Text shown:
****

You’ve only got to fire up the barbeque to see how much some folks love fire and smoke. Despite there not being a specific taste bud for smoke, we can still clearly detect its presence in both food and drink. It often seems that our limbic systems (which house our long term memories and associations) spring to life with smoky smells in an almost primeval way. Despite the ‘caveman make fire’ analogy, there’s actually some evolutionary truth here. Humans have advanced by learning that cooked food takes less time to digest (therefore leaving more time for hunting and inventing wheels). The elemental aroma of smoke dates back 1.8 million years and is part of our culinary DNA – and that’s not even digging in to its historical used as a preservative.
Smoke, comprises compounds which have a wide array of flavour traits – bitterness, savouriness, saltiness and also sweetness. Despite peated and sweeter whiskies often being positioned as polar opposites, the two can work together extraordinarily well. They’re not inversely related. The sweetness either tempering the more acerbic aromas and flavours of the smoke, or simply adding additional complexity to the natural sweetness which has already been drawn from the spirit, cask and peated barley itself.

****

Work instructions: In the text on smoke in food and whisky, why is there some evolutionary truth behind the strong reaction many people have to smoky smells? Answer in one to three sentences.

Given material:
****

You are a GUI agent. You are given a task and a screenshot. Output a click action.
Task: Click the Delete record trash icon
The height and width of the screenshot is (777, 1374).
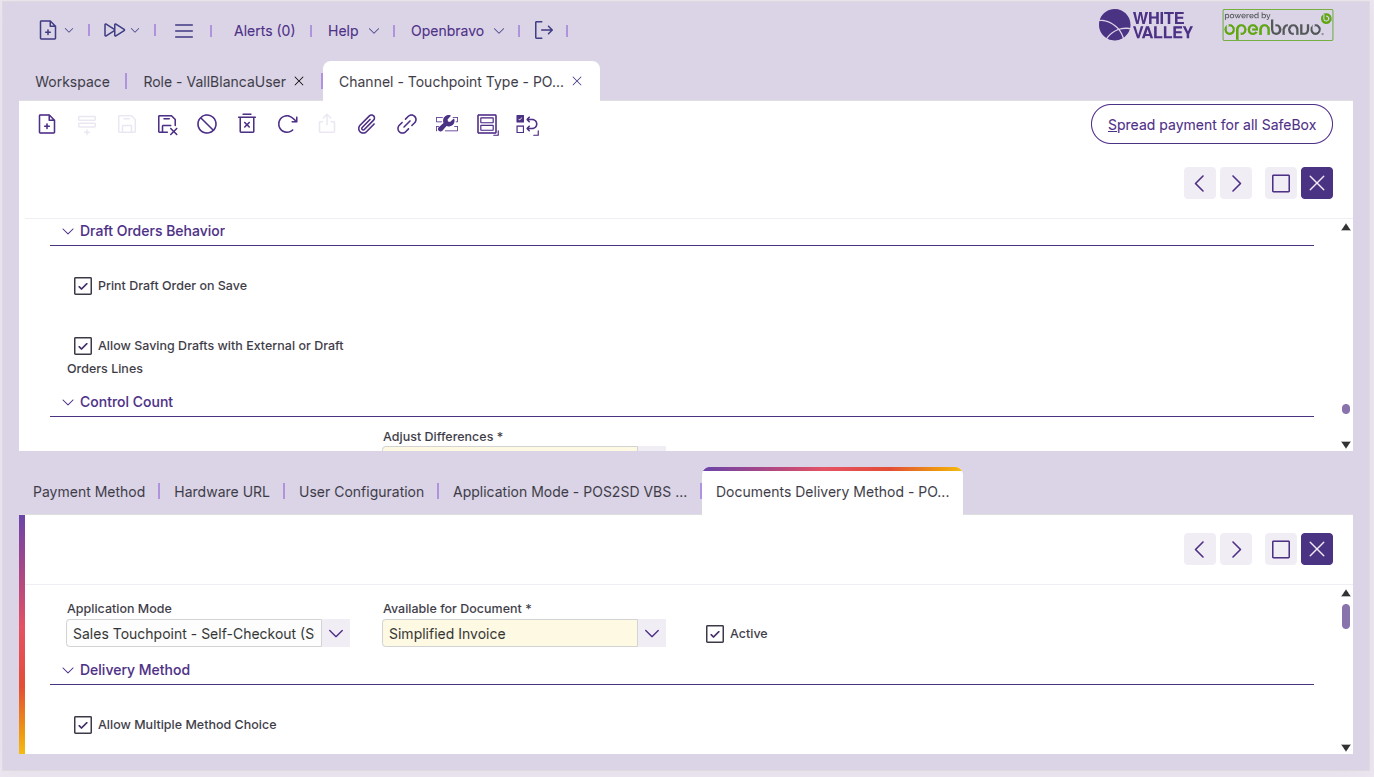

****

Result of this task: Humans advanced by learning that cooked food takes less time to digest, which left more time for hunting and inventing wheels. The aroma of smoke dates back 1.8 million years and is part of our culinary DNA.